The Gift Hunt plugin contains an Improper Neutralization of Input During Web Page Generation vulnerability that allows stored XSS. Improperly filtered input can be saved by the plugin and then displayed to other users without proper encoding. This flaw is classified as CWE‑79 and may enable a malicious actor to inject and execute arbitrary script code in the browsers of site visitors, leading to credential theft, session hijacking, defacement, or the delivery of further malware. The impact is an information disclosure and potential compromise of user sessions rather than direct system compromise.

The vulnerability affects the Gift Hunt plugin for WordPress, version 2.0.2 and earlier. Validated product names include the "Gift Hunt" e‑commerce component. No specific operating system or server version is required; the flaw depends on the WordPress plugin code.
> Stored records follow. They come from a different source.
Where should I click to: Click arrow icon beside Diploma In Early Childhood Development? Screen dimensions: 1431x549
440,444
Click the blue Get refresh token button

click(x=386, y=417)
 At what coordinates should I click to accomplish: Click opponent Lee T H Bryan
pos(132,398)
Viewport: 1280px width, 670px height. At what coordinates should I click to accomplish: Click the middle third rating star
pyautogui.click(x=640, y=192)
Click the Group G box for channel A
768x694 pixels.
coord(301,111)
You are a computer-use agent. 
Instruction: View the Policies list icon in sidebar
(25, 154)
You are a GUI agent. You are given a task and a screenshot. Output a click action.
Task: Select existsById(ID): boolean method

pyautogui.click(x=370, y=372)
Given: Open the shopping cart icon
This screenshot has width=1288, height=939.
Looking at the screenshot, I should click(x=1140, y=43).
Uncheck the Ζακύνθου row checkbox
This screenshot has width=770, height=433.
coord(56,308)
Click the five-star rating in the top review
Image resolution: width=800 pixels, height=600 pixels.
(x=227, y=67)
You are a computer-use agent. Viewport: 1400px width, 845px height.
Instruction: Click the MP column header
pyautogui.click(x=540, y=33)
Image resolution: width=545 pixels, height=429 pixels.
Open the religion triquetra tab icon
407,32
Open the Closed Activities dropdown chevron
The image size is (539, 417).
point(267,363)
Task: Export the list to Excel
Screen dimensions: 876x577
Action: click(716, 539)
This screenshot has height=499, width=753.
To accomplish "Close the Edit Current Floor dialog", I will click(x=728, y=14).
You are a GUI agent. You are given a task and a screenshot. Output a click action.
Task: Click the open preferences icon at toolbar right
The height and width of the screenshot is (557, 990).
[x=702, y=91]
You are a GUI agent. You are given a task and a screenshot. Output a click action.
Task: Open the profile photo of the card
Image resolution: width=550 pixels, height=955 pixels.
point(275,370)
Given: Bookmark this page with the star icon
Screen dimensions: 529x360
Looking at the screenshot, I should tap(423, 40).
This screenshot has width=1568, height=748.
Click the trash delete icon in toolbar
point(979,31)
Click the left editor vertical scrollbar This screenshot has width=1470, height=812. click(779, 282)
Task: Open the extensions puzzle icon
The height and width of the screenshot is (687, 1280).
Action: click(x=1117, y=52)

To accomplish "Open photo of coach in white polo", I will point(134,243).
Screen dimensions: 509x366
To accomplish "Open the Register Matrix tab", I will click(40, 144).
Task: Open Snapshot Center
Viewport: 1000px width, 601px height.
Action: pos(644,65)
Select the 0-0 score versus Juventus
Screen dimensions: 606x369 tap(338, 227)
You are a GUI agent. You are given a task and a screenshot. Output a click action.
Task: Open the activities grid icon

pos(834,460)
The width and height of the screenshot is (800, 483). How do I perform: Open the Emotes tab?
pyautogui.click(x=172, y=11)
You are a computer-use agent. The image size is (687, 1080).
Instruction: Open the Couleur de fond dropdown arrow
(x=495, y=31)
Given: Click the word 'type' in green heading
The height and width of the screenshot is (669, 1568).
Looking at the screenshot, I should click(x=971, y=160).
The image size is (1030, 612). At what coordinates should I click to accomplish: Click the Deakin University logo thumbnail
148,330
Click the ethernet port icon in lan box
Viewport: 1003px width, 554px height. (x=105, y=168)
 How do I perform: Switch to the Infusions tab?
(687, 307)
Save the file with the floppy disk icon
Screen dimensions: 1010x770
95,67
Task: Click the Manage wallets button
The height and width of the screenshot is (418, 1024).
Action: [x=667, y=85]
The CVSS score of 5.9 denotes moderate severity. The EPSS score of less than 1% suggests a very low likelihood of exploitation in the wild at the time of this analysis, and the vulnerability is not listed in the CISA KEV catalogue. The likely attack vector requires an attacker to submit malicious input through a page or form that the plugin accepts and stores; the stored payload is then rendered to any page visitor. Although exploitation does not grant code execution on the server, the potential damage to user accounts and trust renders it a concern for sites that rely on the plugin for store operations.